| Supplied material |
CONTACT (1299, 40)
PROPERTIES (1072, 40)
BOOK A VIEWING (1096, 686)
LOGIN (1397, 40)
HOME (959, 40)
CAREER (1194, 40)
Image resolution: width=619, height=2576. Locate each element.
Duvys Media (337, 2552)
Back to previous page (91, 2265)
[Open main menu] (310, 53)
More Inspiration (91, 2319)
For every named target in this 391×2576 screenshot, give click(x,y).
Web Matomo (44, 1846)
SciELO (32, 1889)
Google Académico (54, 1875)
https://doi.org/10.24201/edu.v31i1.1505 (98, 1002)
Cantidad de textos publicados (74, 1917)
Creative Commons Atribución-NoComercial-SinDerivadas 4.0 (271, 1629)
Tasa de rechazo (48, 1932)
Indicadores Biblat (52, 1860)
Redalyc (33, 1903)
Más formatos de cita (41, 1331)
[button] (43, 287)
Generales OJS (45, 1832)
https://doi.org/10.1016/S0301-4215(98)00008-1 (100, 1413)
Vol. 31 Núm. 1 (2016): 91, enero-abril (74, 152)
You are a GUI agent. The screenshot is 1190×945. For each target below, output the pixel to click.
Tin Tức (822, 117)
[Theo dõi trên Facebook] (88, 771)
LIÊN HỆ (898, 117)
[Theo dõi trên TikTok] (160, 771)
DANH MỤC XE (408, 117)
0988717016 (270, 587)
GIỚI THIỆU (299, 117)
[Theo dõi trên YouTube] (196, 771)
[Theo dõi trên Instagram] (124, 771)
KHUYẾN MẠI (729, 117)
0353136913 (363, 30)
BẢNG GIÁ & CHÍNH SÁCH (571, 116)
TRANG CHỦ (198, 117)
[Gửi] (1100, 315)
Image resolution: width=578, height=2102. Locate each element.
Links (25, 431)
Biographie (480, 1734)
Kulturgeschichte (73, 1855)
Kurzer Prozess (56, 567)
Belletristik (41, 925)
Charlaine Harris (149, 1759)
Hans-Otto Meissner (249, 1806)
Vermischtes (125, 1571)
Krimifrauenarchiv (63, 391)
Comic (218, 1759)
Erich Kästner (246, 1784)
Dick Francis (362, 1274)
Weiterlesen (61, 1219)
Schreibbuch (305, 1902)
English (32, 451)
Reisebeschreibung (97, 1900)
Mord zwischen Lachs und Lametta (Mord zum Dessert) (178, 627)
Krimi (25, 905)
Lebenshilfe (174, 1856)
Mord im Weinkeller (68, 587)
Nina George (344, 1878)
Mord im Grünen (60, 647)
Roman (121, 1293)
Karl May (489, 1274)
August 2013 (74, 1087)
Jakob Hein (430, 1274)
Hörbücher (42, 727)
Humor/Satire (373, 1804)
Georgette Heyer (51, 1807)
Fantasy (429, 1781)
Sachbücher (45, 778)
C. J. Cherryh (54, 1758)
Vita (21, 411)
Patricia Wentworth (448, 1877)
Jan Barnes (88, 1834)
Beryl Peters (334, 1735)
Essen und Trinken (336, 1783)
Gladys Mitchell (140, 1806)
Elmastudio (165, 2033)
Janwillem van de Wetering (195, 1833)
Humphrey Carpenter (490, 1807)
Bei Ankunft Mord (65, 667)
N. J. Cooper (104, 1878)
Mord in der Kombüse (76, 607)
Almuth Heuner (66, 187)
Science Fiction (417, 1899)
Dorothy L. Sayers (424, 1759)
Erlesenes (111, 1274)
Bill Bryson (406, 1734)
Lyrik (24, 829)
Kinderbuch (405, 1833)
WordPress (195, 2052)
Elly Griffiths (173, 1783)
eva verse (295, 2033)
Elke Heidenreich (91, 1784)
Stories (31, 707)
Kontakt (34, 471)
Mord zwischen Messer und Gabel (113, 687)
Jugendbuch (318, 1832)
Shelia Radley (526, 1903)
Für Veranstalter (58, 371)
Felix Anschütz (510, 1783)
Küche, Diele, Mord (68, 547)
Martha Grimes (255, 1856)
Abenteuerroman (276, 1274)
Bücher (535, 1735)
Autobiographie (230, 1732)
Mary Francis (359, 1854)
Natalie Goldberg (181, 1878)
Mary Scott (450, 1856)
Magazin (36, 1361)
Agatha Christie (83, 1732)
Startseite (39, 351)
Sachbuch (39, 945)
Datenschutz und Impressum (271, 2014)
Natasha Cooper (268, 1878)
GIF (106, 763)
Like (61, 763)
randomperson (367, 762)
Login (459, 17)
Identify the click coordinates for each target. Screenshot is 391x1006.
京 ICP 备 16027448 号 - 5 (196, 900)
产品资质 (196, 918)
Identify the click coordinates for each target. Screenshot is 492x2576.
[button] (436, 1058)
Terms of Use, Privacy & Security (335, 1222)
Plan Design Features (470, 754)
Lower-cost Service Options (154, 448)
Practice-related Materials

| What to do |
Please write out all of the records above again, word for word and without any changes.

| Result for this task |
CONTACT (1299, 40)
PROPERTIES (1072, 40)
BOOK A VIEWING (1096, 686)
LOGIN (1397, 40)
HOME (959, 40)
CAREER (1194, 40)
Image resolution: width=619, height=2576. Locate each element.
Duvys Media (337, 2552)
Back to previous page (91, 2265)
[Open main menu] (310, 53)
More Inspiration (91, 2319)
For every named target in this 391×2576 screenshot, give click(x,y).
Web Matomo (44, 1846)
SciELO (32, 1889)
Google Académico (54, 1875)
https://doi.org/10.24201/edu.v31i1.1505 (98, 1002)
Cantidad de textos publicados (74, 1917)
Creative Commons Atribución-NoComercial-SinDerivadas 4.0 (271, 1629)
Tasa de rechazo (48, 1932)
Indicadores Biblat (52, 1860)
Redalyc (33, 1903)
Más formatos de cita (41, 1331)
[button] (43, 287)
Generales OJS (45, 1832)
https://doi.org/10.1016/S0301-4215(98)00008-1 (100, 1413)
Vol. 31 Núm. 1 (2016): 91, enero-abril (74, 152)
You are a GUI agent. The screenshot is 1190×945. For each target below, output the pixel to click.
Tin Tức (822, 117)
[Theo dõi trên Facebook] (88, 771)
LIÊN HỆ (898, 117)
[Theo dõi trên TikTok] (160, 771)
DANH MỤC XE (408, 117)
0988717016 (270, 587)
GIỚI THIỆU (299, 117)
[Theo dõi trên YouTube] (196, 771)
[Theo dõi trên Instagram] (124, 771)
KHUYẾN MẠI (729, 117)
0353136913 (363, 30)
BẢNG GIÁ & CHÍNH SÁCH (571, 116)
TRANG CHỦ (198, 117)
[Gửi] (1100, 315)
Image resolution: width=578, height=2102. Locate each element.
Links (25, 431)
Biographie (480, 1734)
Kulturgeschichte (73, 1855)
Kurzer Prozess (56, 567)
Belletristik (41, 925)
Charlaine Harris (149, 1759)
Hans-Otto Meissner (249, 1806)
Vermischtes (125, 1571)
Krimifrauenarchiv (63, 391)
Comic (218, 1759)
Erich Kästner (246, 1784)
Dick Francis (362, 1274)
Weiterlesen (61, 1219)
Schreibbuch (305, 1902)
English (32, 451)
Reisebeschreibung (97, 1900)
Mord zwischen Lachs und Lametta (Mord zum Dessert) (178, 627)
Krimi (25, 905)
Lebenshilfe (174, 1856)
Mord im Weinkeller (68, 587)
Nina George (344, 1878)
Mord im Grünen (60, 647)
Roman (121, 1293)
Karl May (489, 1274)
August 2013 (74, 1087)
Jakob Hein (430, 1274)
Hörbücher (42, 727)
Humor/Satire (373, 1804)
Georgette Heyer (51, 1807)
Fantasy (429, 1781)
Sachbücher (45, 778)
C. J. Cherryh (54, 1758)
Vita (21, 411)
Patricia Wentworth (448, 1877)
Jan Barnes (88, 1834)
Beryl Peters (334, 1735)
Essen und Trinken (336, 1783)
Gladys Mitchell (140, 1806)
Elmastudio (165, 2033)
Janwillem van de Wetering (195, 1833)
Humphrey Carpenter (490, 1807)
Bei Ankunft Mord (65, 667)
N. J. Cooper (104, 1878)
Mord in der Kombüse (76, 607)
Almuth Heuner (66, 187)
Science Fiction (417, 1899)
Dorothy L. Sayers (424, 1759)
Erlesenes (111, 1274)
Bill Bryson (406, 1734)
Lyrik (24, 829)
Kinderbuch (405, 1833)
WordPress (195, 2052)
Elly Griffiths (173, 1783)
eva verse (295, 2033)
Elke Heidenreich (91, 1784)
Stories (31, 707)
Kontakt (34, 471)
Mord zwischen Messer und Gabel (113, 687)
Jugendbuch (318, 1832)
Shelia Radley (526, 1903)
Für Veranstalter (58, 371)
Felix Anschütz (510, 1783)
Küche, Diele, Mord (68, 547)
Martha Grimes (255, 1856)
Abenteuerroman (276, 1274)
Bücher (535, 1735)
Autobiographie (230, 1732)
Mary Francis (359, 1854)
Natalie Goldberg (181, 1878)
Mary Scott (450, 1856)
Magazin (36, 1361)
Agatha Christie (83, 1732)
Startseite (39, 351)
Sachbuch (39, 945)
Datenschutz und Impressum (271, 2014)
Natasha Cooper (268, 1878)
GIF (106, 763)
Like (61, 763)
randomperson (367, 762)
Login (459, 17)
Identify the click coordinates for each target. Screenshot is 391x1006.
京 ICP 备 16027448 号 - 5 (196, 900)
产品资质 (196, 918)
Identify the click coordinates for each target. Screenshot is 492x2576.
[button] (436, 1058)
Terms of Use, Privacy & Security (335, 1222)
Plan Design Features (470, 754)
Lower-cost Service Options (154, 448)
Practice-related Materials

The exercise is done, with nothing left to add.